Intraclass correlation coefficients for cluster randomized trials in primary care: The cholesterol education and research trial (CEART)

• Published in: Contemporary clinical trials Vol. 26; no. 2; pp. 260 - 267
• Main Authors: Parker, Donna R., Evangelou, Evangelos, Eaton, Charles B.
• Format: Journal Article
• Language: English
• Published: New York, NY Elsevier Inc 01.04.2005; Elsevier
• Subjects: Adult; Aged; Aged, 80 and over; Biological and medical sciences; Blood Pressure - physiology; Cholesterol - blood; Cluster Analysis; Cluster randomized trials; Computers, Handheld; Decision Support Systems, Clinical; Female; Humans; Intraclass correlation coefficients; Male; Mass Screening; Medical sciences; Middle Aged; Patient Education as Topic; Pharmacology. Drug treatments; Practice Guidelines as Topic; Primary care; Primary Health Care - methods; Primary Health Care - standards; Research Design; Sample Size; Primary care; Cluster randomized trials; Intraclass correlation coefficients; Correlation coefficient; Randomization; Hypercholesterolemia; Metabolic diseases; Lipids; Hyperlipoproteinemia; Lipoprotein; Dyslipemia; Cholesterol
• ISSN: 1551-7144; 1559-2030
• DOI: 10.1016/j.cct.2005.01.002

Cluster randomization trials are increasingly being used in primary care research. The main feature of these trials is that patients are nested within large clusters such as physician practices or communities and the intervention is applied to the cluster.
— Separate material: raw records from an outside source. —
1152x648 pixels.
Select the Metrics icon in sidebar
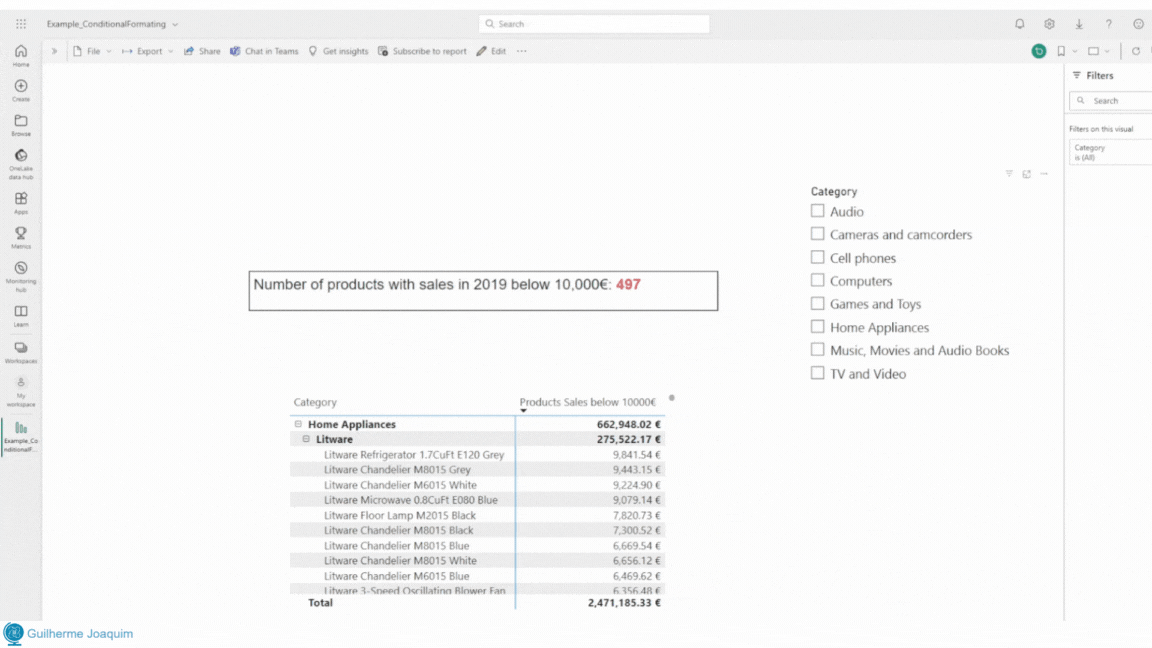(x=20, y=236)
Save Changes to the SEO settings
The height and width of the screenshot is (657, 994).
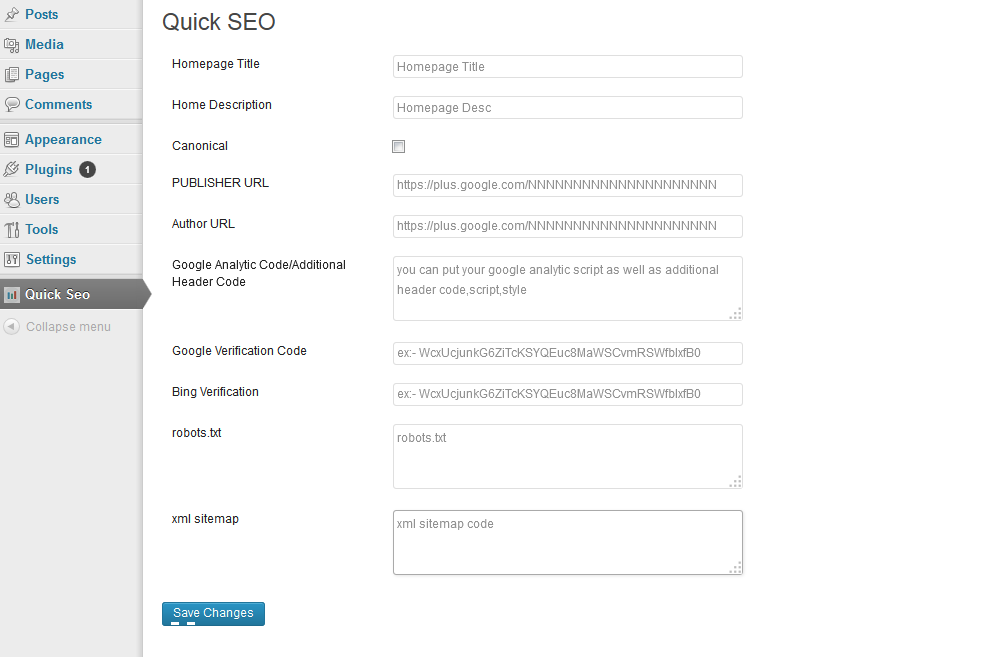pyautogui.click(x=213, y=613)
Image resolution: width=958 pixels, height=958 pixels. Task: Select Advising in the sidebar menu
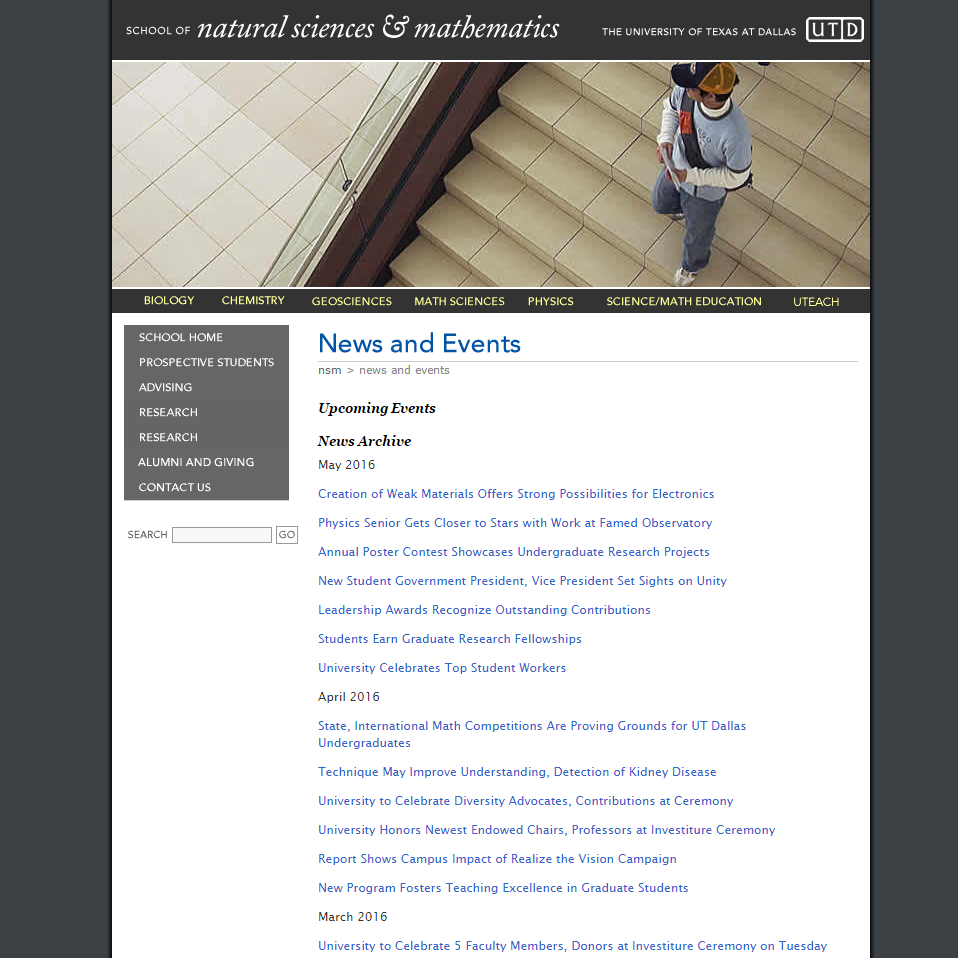tap(165, 388)

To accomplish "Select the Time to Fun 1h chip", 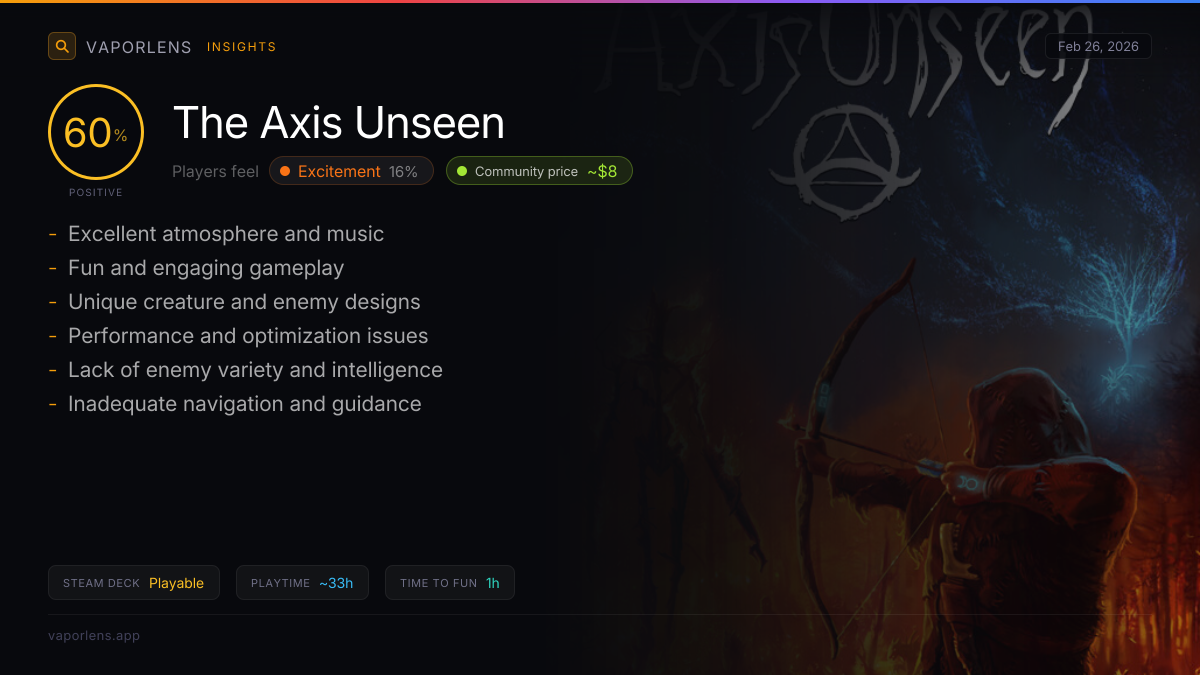I will click(x=450, y=583).
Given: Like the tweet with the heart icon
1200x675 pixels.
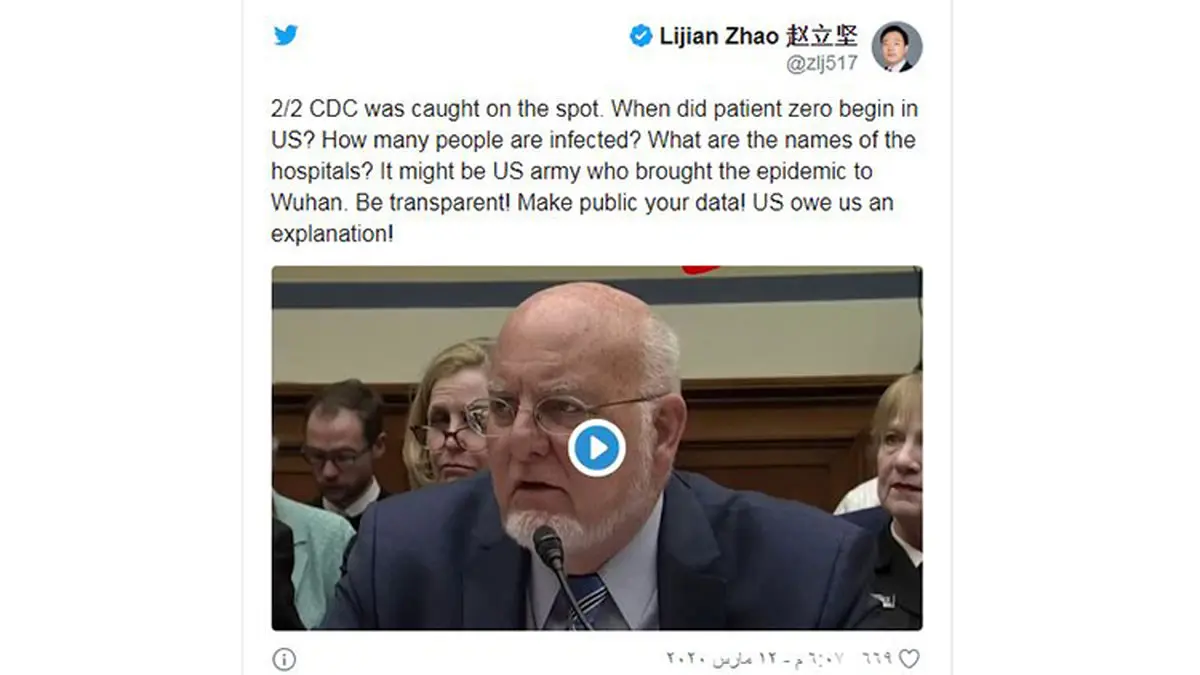Looking at the screenshot, I should click(x=908, y=659).
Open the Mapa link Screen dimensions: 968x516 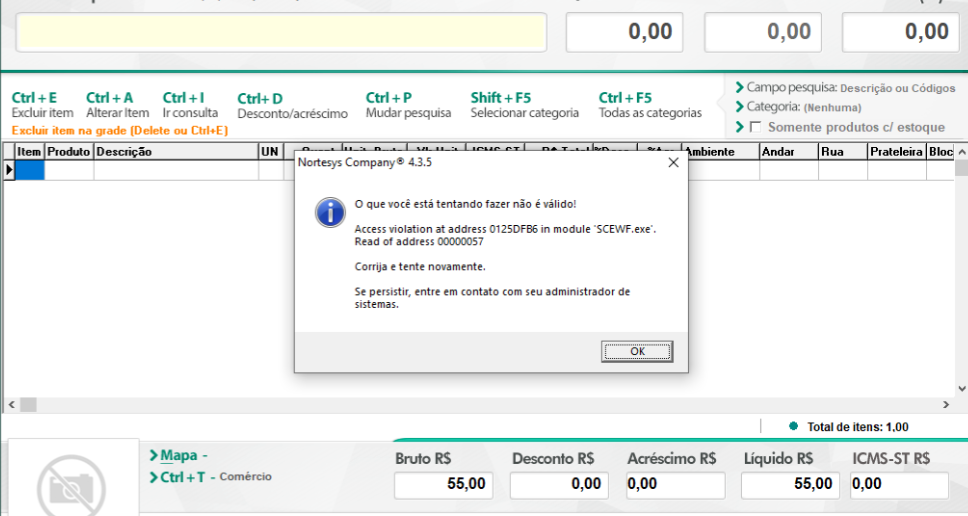pyautogui.click(x=178, y=456)
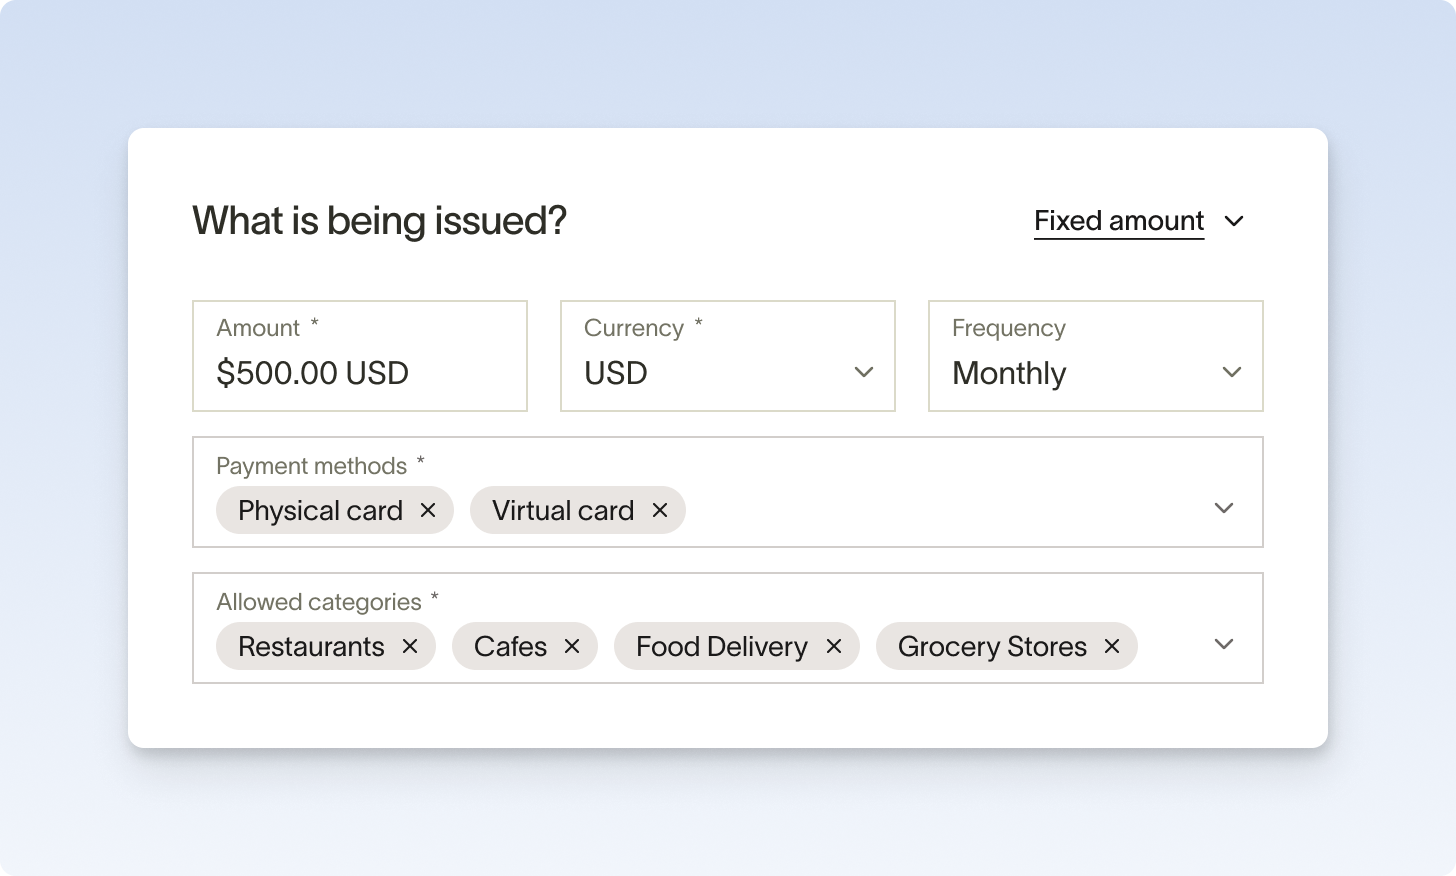This screenshot has width=1456, height=876.
Task: Click the Amount input field
Action: click(359, 373)
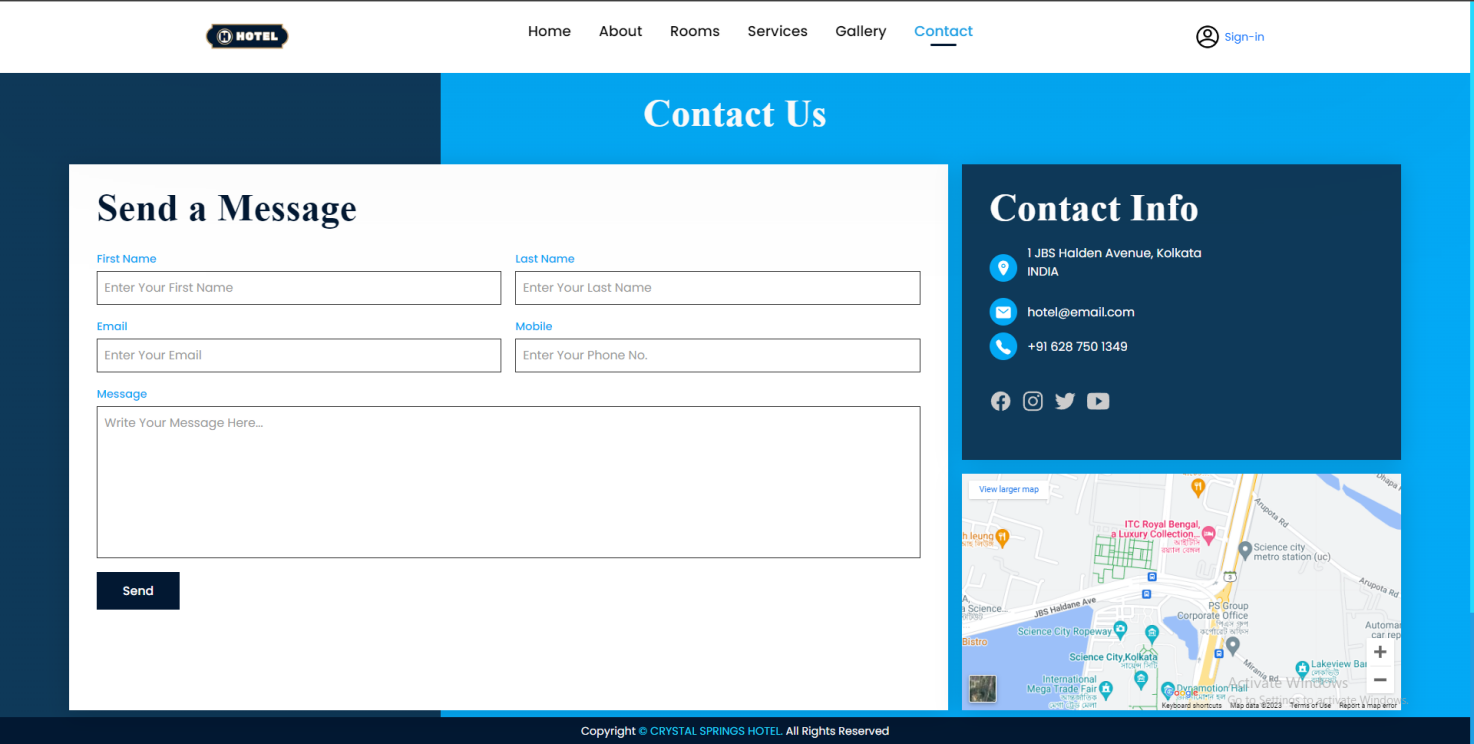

This study design necessitates calculation of intraclass correlation coefficients in order to determine the required sample size. The purpose of this study is to determine intraclass correlation coefficients for a number of outcome measures at the primary care practice level. The CEART study is a randomized trial testing the effectiveness of translating ATP III guidelines into clinical practice, with primary care physician practices as the unit of randomization and patients as the unit of data collection. The intraclass correlation coefficient (ICC) was<0.02 and the design effect ranged from 1.0 to 2.3, respectively, for weight, total cholesterol, LDL, non-HDL, glucose, creatinine, and % at non-HDL goal. For smoking status, body mass index, systolic blood pressure, HDL cholesterol triglycerides, total cholesterol/HDL ratio and % at LDL goal, the ICC was 0.02–0.047 and the design effect was 2.6–4.1. The largest ICCs (0.05–0.12) and design effects (4.4–9.4) were found for height and diastolic blood pressure. These findings suggest that cluster randomization may substantially increase the sample size necessary to maintain adequate statistical power for selected outcomes such as diastolic blood pressure studies compared with simple randomization for most outcomes evaluated in this study where the design effect is small to moderate. Overall, the ICCs presented will be useful in calculating sample sizes at the primary care level.